Simply put, any headlines that mention the word cure are either trying to trick you, or they are clickbait to attract traffic to their websites.

Try to Find Out Whether the Person Being Quoted in the Article Is Real or Not

Invisible Man

One way scammers try to trick people is by including supposed quotes from “experts” and “scientists.” Naturally, this is exactly the type of thing you would want to see in an article about a deadly disease because we really don’t need the opinions of famous people or politicians. However, it’s always a good idea to do a bit of research when it comes to the individuals being quoted because you’d be surprised at how many of them are actually made up.

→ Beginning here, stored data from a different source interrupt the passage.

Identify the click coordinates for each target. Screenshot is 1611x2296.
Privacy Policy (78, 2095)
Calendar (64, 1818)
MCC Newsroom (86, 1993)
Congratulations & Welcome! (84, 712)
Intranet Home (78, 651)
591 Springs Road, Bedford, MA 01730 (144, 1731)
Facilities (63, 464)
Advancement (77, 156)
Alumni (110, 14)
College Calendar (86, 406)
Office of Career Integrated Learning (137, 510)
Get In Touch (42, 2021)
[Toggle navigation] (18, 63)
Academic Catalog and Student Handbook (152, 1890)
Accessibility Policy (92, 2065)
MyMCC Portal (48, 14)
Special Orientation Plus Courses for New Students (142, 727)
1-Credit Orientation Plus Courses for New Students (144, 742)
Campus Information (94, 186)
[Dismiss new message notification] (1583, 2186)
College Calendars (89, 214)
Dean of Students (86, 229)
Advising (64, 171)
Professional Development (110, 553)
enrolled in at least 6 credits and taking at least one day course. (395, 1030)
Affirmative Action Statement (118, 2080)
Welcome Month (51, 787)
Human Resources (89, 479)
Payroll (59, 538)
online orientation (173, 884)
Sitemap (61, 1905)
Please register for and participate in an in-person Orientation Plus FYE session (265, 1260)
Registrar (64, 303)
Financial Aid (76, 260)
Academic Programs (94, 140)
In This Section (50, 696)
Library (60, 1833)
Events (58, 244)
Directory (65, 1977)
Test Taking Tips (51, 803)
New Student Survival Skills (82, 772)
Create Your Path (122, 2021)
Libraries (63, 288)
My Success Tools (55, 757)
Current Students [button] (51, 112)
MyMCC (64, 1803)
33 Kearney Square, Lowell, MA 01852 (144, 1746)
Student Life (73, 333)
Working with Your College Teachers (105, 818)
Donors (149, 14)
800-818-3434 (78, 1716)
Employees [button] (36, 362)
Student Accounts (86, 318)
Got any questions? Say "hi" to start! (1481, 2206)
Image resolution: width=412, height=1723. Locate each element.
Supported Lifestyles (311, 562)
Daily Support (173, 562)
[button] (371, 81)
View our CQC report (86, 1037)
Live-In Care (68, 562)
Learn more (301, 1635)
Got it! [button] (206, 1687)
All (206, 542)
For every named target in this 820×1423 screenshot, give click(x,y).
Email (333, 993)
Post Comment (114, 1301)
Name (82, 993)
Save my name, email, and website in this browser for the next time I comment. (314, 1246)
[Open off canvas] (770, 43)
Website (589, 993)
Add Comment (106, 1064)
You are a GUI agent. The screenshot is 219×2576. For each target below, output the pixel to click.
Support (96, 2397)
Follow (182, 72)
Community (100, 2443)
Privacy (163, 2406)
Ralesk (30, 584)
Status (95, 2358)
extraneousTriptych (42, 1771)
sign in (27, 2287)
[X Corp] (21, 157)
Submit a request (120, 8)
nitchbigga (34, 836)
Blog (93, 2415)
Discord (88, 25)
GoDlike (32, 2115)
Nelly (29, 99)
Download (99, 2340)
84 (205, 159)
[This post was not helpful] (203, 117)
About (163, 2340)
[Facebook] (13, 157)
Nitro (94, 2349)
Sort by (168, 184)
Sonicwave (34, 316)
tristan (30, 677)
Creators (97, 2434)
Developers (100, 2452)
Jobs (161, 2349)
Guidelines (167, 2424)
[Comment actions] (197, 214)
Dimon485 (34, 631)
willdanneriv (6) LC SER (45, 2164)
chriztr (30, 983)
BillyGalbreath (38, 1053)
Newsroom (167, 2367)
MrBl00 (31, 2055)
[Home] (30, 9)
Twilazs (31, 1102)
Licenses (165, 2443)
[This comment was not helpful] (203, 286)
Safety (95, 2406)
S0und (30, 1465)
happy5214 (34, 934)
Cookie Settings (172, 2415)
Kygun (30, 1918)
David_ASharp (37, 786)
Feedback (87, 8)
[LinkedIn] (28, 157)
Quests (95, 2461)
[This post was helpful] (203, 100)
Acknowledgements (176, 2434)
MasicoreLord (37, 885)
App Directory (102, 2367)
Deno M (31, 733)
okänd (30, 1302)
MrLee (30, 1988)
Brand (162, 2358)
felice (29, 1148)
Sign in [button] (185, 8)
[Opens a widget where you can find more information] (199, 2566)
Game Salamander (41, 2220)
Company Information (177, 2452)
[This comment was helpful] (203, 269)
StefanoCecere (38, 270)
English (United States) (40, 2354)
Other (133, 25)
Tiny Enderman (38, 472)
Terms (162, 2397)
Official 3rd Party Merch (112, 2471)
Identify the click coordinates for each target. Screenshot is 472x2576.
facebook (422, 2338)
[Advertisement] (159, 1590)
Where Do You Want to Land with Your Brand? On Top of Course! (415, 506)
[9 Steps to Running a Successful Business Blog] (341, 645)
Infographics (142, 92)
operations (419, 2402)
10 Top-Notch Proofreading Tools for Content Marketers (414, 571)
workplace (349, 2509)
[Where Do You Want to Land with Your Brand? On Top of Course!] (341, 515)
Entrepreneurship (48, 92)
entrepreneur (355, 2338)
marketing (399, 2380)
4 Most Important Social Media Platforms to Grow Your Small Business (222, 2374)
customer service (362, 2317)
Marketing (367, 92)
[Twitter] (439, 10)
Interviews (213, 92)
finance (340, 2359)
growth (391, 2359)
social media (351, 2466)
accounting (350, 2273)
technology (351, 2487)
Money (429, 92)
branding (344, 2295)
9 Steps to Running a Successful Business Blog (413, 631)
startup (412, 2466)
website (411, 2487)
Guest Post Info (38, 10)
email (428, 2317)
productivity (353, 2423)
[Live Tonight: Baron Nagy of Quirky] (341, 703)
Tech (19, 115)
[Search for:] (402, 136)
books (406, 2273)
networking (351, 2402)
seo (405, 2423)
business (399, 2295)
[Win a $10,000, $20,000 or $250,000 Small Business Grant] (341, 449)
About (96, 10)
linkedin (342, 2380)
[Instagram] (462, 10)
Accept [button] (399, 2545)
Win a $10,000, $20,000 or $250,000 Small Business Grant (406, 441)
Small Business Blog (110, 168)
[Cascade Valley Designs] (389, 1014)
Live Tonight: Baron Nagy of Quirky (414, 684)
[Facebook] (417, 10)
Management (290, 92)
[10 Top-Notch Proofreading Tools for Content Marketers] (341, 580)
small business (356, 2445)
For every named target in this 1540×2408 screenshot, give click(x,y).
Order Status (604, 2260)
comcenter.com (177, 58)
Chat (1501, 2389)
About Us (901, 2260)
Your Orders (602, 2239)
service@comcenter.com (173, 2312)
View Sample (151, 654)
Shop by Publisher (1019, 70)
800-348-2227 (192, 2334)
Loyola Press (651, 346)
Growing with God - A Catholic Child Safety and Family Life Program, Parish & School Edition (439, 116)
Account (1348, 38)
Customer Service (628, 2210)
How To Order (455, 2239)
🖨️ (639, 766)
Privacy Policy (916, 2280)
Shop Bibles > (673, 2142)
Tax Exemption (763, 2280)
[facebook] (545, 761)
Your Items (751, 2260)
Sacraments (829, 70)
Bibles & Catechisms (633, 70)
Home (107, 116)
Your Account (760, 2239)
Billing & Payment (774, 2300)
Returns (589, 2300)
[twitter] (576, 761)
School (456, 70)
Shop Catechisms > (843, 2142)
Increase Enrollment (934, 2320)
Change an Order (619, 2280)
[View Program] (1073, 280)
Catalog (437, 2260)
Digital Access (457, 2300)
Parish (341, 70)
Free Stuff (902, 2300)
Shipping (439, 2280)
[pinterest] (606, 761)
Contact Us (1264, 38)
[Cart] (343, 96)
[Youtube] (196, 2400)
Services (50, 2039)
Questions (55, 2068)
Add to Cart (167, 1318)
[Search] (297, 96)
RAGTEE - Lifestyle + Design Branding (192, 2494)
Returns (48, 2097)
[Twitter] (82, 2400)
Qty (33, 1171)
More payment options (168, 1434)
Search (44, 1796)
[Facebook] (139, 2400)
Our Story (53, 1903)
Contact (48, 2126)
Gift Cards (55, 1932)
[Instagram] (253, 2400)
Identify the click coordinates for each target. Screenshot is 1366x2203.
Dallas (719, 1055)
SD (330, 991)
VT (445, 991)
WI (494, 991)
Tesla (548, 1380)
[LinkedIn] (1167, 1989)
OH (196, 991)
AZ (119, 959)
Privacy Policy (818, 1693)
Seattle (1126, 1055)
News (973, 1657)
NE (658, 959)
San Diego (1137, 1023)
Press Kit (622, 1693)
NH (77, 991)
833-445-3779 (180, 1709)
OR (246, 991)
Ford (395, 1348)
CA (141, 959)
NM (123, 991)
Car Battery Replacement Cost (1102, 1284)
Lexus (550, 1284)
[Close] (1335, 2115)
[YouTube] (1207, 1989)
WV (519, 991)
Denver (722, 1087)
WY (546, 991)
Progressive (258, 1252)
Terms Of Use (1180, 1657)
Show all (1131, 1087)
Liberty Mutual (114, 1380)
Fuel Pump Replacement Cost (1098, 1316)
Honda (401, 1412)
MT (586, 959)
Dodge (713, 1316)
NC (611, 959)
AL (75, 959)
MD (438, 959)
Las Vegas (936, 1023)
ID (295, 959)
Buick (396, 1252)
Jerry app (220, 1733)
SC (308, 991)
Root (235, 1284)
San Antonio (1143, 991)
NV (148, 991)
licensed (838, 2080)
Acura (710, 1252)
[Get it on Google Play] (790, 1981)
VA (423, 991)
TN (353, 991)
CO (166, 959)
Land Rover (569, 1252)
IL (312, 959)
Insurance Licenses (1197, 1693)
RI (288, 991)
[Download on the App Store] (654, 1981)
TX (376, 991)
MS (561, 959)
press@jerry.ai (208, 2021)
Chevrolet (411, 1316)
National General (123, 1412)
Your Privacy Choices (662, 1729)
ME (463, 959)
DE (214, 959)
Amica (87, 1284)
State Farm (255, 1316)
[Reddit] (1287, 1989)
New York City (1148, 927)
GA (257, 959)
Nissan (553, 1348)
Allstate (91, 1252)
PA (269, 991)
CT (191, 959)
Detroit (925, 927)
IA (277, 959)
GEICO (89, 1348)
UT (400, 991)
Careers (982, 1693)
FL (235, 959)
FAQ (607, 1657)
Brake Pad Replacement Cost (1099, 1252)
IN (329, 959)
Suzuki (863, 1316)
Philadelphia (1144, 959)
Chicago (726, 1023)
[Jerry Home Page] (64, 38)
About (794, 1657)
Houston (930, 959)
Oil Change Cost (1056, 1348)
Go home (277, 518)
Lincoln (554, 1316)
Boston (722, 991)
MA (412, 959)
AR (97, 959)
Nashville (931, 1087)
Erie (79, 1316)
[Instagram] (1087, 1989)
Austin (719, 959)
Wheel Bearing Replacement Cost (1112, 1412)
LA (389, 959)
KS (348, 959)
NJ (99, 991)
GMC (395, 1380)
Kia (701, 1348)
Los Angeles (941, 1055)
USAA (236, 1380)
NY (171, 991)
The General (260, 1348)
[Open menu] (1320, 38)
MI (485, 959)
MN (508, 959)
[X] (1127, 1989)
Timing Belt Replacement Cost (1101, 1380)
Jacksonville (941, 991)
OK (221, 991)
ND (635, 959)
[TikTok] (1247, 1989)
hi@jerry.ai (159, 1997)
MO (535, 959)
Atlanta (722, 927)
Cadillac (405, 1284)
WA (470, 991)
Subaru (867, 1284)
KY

Many shady publications rely on these fake quotes in order to make their articles appear more trustworthy, given the fact that people do not usually bother verifying these quotes for authenticity.

On top of that, you should also know that quotes can be taken out of context and presented in a very different light, depending on the website’s intention. Hence, while you may indeed find that quote mentioned somewhere else on the Internet, you may also find out that those few sentences are actually part of a larger statement. Not only that, but the full statement usually has a very different conclusion when taken as a whole, which is not evident from the bits and bobs quoted by the fake news website.

Given the fact that it only takes a simple Google search in order to check the validity of a quote or the person behind it, it really shouldn’t be too difficult to do this every time you stumble upon a questionable news story.

Final Thoughts

To sum things up, the list of steps you have to follow in order to make sure you are not falling for a disinformation campaign is pretty short: Double-check the facts by searching for multiple sources, avoid getting your news from social media, and make sure you are not trusting quotes taken from fictional people.

As it’s becoming clearer every day that this pandemic is going to last for a while, it’s very important to remain calm and well-informed throughout this period. Unfortunately, many people see this crisis as the perfect opportunity for propaganda and misinformation, which makes it that much more difficult to believe anything you read online.

It’s also worth noting that many governments and agencies are still trying to blame each other for this situation, which is why you will often see news stories that try to rile people up against certain countries and regimes.

This is definitely not the time for people to hate each other, which is why it’s a good idea to ignore such articles until everyone is alright and things go back to normal, or as close to normal as they can get in the following months.

Until then, make sure you do your due diligence whenever you read something, and it’s also a good idea to help your friends do the same in case you notice them fall prey to misinformation.